Accordingly, the Joint Chiefs of Staff urge that the special electronic airborne search projects be resumed with the least practicable delay and that action be initiated at the highest governmental level to secure approval therefore. In this connection they have agreed upon the policies stated below as a definitive basis of operation when these flights are resumed:
The division of effort, geographically, will be that which most nearly follows normal peacetime deployment of air units, and at present is as follows: [Page 10]
To the Navy—Mediterranean and Black Sea Areas.
To the Air Force—Baltic, Gulf of Bothnia, Murmansk, and Caucasus Areas.
Far East—To the Air Force.

The above division of responsibility does not preclude performance of Special Electronics Search Projects missions by either Service in any area, as may be locally agreed, when operational, cover, and other considerations so indicate. However, missions conducted by one Service which penetrate the area of the other Service will be coordinated thoroughly through the Commander concerned.

Aircraft engaged in these operations over routes normally flown by unarmed transport-type aircraft, i.e., the land masses of the Allied Occupation Zones and the Berlin and Vienna corridors, will continue to operate with or without armament. Aircraft engaged in these operations3 over all other routes adjacent to the USSR or to USSR- or satellite-controlled territory will be armed and instructed to shoot in self-defense.4
Pending the availability of armed ECM aircraft, and in order to continue reconnaissance operations at the same tempo as was the case prior to the Baltic incident, flights will be conducted on the same schedules and routes as planned for ECM aircraft but with armed, and not necessarily ECM equipped, B–29 or B–50 aircraft.
Flights by single aircraft will, to the maximum extent possible, be scheduled so that the portion(s) of the flight near particularly sensitive or heavily defended areas will be under cover of darkness or weather.
Flights will not be made closer than twenty miles to the USSR or USSR- or satellite-controlled territory.
Emergency single-group code transmissions meaning “I am being attacked by VF,” “I am being tracked by VF,” etc., are prescribed for joint use.
Flights will not deviate from or alter planned flight courses for other than reasons of safety.
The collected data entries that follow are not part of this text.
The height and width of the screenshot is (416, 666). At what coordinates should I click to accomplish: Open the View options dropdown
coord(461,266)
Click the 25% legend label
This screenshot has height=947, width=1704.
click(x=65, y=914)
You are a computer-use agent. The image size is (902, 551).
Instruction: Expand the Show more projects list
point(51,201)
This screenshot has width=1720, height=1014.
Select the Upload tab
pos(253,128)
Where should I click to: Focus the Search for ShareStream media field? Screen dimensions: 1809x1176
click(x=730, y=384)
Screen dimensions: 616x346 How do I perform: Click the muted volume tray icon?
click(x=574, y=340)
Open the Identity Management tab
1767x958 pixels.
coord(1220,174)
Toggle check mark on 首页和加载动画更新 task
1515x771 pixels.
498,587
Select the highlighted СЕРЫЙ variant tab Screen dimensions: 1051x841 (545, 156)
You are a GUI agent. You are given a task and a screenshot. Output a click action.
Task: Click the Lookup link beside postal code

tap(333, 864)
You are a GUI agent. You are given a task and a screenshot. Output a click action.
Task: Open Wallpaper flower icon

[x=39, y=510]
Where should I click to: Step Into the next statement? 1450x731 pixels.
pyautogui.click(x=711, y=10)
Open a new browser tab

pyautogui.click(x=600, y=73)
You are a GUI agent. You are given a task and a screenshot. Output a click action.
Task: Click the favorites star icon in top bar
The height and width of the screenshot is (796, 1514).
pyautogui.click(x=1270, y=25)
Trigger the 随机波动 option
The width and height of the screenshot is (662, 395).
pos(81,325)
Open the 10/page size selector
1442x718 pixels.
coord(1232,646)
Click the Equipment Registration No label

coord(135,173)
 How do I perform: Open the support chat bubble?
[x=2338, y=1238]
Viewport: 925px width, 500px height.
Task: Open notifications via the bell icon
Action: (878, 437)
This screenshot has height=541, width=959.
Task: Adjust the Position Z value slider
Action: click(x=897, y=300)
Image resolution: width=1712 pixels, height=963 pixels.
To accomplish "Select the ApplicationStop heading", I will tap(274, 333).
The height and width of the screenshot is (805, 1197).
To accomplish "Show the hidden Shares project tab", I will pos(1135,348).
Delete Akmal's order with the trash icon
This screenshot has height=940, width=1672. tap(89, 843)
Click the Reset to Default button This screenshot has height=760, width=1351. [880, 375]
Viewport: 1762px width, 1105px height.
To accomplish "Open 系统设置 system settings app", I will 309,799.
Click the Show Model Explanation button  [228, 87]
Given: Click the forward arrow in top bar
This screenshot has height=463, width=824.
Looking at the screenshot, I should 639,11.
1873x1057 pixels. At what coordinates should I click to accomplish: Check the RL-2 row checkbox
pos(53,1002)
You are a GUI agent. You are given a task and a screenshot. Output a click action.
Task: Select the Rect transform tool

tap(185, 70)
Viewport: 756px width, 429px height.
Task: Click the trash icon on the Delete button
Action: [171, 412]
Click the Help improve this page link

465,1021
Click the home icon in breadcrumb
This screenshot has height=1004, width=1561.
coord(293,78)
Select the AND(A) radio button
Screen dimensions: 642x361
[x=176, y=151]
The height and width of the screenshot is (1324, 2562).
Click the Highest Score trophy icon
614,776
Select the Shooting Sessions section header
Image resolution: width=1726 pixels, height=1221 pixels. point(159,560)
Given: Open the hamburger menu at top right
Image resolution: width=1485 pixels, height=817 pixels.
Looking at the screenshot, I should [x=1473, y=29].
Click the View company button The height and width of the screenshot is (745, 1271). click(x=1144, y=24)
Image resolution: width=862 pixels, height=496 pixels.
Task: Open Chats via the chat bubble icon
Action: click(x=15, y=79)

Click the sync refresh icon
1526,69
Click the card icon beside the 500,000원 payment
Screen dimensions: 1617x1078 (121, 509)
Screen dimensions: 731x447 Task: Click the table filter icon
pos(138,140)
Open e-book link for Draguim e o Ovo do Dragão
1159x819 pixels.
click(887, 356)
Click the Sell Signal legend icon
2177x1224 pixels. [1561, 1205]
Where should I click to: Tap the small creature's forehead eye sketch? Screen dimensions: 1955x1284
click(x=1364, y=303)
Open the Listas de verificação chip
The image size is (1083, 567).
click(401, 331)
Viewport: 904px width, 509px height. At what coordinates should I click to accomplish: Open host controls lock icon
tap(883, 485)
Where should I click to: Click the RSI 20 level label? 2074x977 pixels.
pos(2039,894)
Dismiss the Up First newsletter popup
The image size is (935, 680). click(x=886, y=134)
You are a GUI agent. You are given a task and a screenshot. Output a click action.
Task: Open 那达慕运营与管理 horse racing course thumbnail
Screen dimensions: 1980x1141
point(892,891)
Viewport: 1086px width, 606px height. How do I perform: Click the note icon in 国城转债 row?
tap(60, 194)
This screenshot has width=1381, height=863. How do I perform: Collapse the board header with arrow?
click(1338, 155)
(Note: Although it is recognized that this paper is concerned primarily with SESP missions, it is considered that certain of the provisions [Page 11] contained herein are equally applicable to all aerial reconnaissance which may be conducted in sensitive areas adjacent to the USSR or to USSR- or satellite-controlled areas.)5

For the Joint Chiefs of Staff:
Omar N. Bradley

Chairman Joint Chiefs of Staff
  1. Source: National Security Agency, Center for Cryptologic History, Series V, L.1.2. Top Secret. A stamped notation on the memorandum indicates Johnson saw it.
  2. A U.S. Navy B–24 Privateer aircraft with 10 crewmen abroad was shot down by Soviet planes on April 8. The United States protested the Soviet action; see Foreign Relations, 1950, vol. IV, pp. 11401149.
  3. “Which?” is handwritten in the margin, presumably by Johnson. In reply Secretary of the Navy Captain W.G. Lalor sent a memorandum to the Executive Secretary to the Secretary of Defense on May 22 explaining that the phrase “with or without armament” meant either armed or unarmed aircraft. (National Security Agency, Center for Cryptologic History, Series V, L.1.2.)
  4. President Truman wrote at the end of this sentence: “Good sense, it seems to me. HST.”
  5. President Truman wrote “Approved 5/19/50 Harry S Truman” below the signature block.